DALLAS — No matter what medical critics say, dieters swear by HCG.
"I've lost 43 pounds total, and feel great," said one dieter.
"I've lost 20 inches off my stomach alone," another claimed.
HCG stands for human chorionic gonadotropin, a pregnancy hormone that supposedly causes the body to use stored fat for fuel while keeping hunger pangs at bay.
And now, HCG is surrounded with legal controversy and confusion.
After a News 8 report in February 2011, the FDA ruled that over-the-counter, homeopathic HCG is illegal because it uses a tiny amount of the federally-regulated HCG hormone.
Yet these products are still widely available in health food stores and online.
In October, the Texas attorney general added that HCG can't be "marketed or advertised for a medical use unless that purpose has been approved by the FDA."
HCG is FDA-approved for fertility treatments — not weight loss. Doctors, however, can prescribe HCG legally for an "off-label" use.
Professional Health Products Southwest of Arlington, Optimum HealthCare in Pantego, and Dragon's Breath Massage of Keller were among six businesses in Texas ordered by the Texas attorney general to "significantly alter" their advertisements.
Yet ads small and large for HCG abound.
A giant billboard off the Dallas North Tollway in Plano advertises the HCG diet for Advanced Comprehensive Medical.
News 8 spotted another sign outside a small pharmacy in Pantego. Pharmacist Mike Smith said he didn't know marketing HCG was illegal.

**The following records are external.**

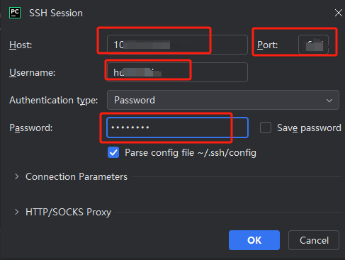Dismiss the dialog with Cancel
Image resolution: width=345 pixels, height=260 pixels.
(314, 240)
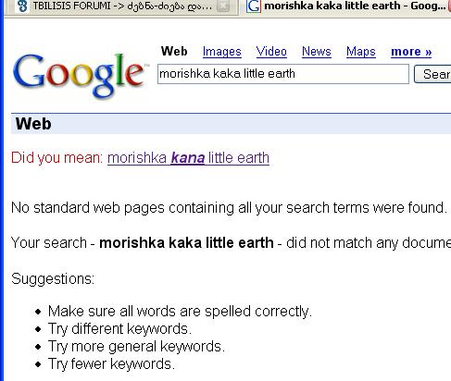Click the red Did you mean label
The image size is (451, 381).
pos(57,158)
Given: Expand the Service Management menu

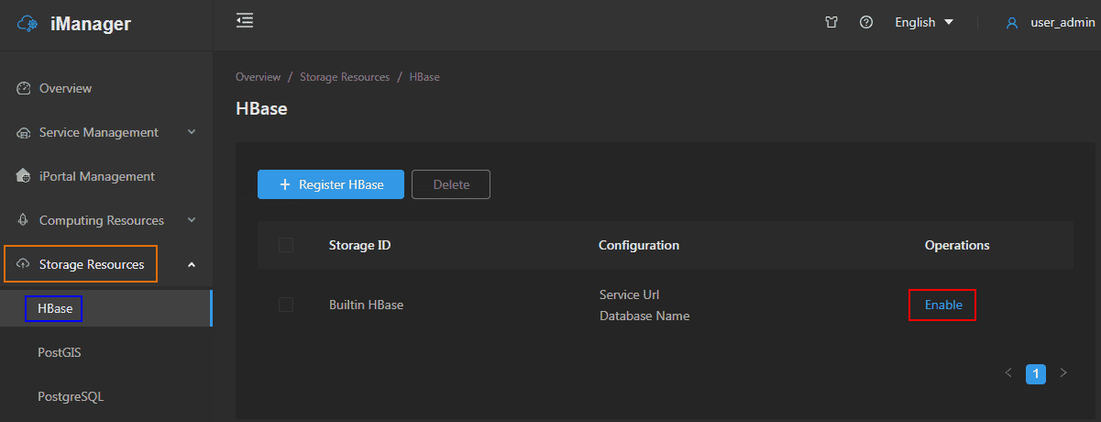Looking at the screenshot, I should pyautogui.click(x=192, y=132).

"Everything I read was referring to the homeopathic over-the-counter version," Smith said.
Medical experts are mixed about whether HCG works or not, though the diet continues to surge in popularity.
Total Med Solutions recently produced a paid segment on WFAA's "Good Morning Texas" program to talk about prescription weight loss, including HCG.
"We actually reached out to the FDA," said company president George Thompson. "We called them to make sure that we were in compliance with the way that we prescribe the prescription HCG."
Thompson said he was given no reason to believe that talking about the benefits of HCG could be illegal.
He was surprised when the Internet search engine Google briefly blocked his company's Web site during a pay-per-click campaign that had nothing to do with HCG. He said Google representatives told him that any mention of HCG on a Web site could result in blockage.
In a statement to News 8, Google said it disallos "ads for human chorionic gonadotropin (HCG) in relation to weight loss/weight control..."
Yet, if you run a Google search on HCG, page after page pops up.
When it comes to HCG, the legal messages are as unclear as the science behind the diet itself.
News 8 contacted the FDA and asked if over-the-counter HCG is potentially so dangerous, why doesn't the agency stop more companies and clinics illegally selling it?
The agency's response? They don't have the manpower, because the diet is so widespread.
The Texas attorney general declined to talk to News 8, but a spokesperson told us their crackdown into illegal advertising of HCG has only just begun.